When she came across Ambrook, something clicked. "I was like, oh, that’s essentially what these bookkeepers do. But I don't have to mediate and do everything, because the technology just streamlines it," she said.
After Stephanie’s accountant shared her experience with other clients using Ambrook, she decided to give it a try. She got to work building a bookkeeping structure that could keep up with Single Iron’s distinct enterprises, complex livestock inventory, and diverse business projects.
The switch started to pay off in less than a year. Stephanie went from feeling like she was falling behind to getting the books done in the few available hours she has each week. With an accurate picture of every project, deal, and enterprise going into tax season, Stephanie saved on costs too.
"It was much less expensive and cost effective to be a Full Service client with Ambrook than it was to have that tax liability."
What changed: Transactions that take care of themselves
A large part of the bookkeeping now happens automatically. Stephanie linked Single Iron’s business accounts to Ambrook, so daily transactions can flow into the platform as they’re made. For larger purchases, Stephanie captures receipts and bills and Ambrook extracts the details. She no longer has to enter every line item from scratch.
All of this means Stephanie can spend less time wrangling transactions every week, knowing that each one is still getting logged. Since doing the books has become manageable, she also hasn’t had to hire an outside bookkeeper.
"I’m not nearly as overwhelmed,” she said. “When it’s like, ‘Oh, I need to do this, I need to do that,’ I know it's still streaming in all the live transactions and that just has saved so much time.”

Information supplied
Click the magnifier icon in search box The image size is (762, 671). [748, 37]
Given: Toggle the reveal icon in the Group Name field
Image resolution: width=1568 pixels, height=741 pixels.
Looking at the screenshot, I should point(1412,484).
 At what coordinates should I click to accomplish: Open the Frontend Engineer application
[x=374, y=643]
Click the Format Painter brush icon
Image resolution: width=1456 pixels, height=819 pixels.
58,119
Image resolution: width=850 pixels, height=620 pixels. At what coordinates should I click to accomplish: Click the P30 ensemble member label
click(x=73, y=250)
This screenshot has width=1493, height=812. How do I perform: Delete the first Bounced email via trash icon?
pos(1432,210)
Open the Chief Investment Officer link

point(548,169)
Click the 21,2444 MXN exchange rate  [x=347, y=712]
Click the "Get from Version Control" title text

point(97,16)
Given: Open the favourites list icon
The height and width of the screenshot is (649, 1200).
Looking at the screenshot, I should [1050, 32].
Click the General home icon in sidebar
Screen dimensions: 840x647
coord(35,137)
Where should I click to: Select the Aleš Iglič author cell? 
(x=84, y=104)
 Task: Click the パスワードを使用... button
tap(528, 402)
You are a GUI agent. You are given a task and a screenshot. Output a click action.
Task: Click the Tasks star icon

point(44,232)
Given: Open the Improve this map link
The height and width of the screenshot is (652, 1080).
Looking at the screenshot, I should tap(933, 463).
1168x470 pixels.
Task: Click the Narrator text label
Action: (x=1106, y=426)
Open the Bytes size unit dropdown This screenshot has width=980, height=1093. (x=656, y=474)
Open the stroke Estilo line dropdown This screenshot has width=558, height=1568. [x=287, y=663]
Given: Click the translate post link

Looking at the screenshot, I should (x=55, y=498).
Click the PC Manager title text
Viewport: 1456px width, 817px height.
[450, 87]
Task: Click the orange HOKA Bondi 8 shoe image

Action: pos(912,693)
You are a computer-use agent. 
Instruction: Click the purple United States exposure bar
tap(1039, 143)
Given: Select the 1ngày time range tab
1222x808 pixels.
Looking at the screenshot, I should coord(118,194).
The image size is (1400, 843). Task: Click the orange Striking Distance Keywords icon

What is being asked
Copy word for word the stretch of the Ambrook bookkeeping text from "The switch started" through "item from scratch.".

Output of the task
The switch started to pay off in less than a year. Stephanie went from feeling like she was falling behind to getting the books done in the few available hours she has each week. With an accurate picture of every project, deal, and enterprise going into tax season, Stephanie saved on costs too.
"It was much less expensive and cost effective to be a Full Service client with Ambrook than it was to have that tax liability."
What changed: Transactions that take care of themselves
A large part of the bookkeeping now happens automatically. Stephanie linked Single Iron’s business accounts to Ambrook, so daily transactions can flow into the platform as they’re made. For larger purchases, Stephanie captures receipts and bills and Ambrook extracts the details. She no longer has to enter every line item from scratch.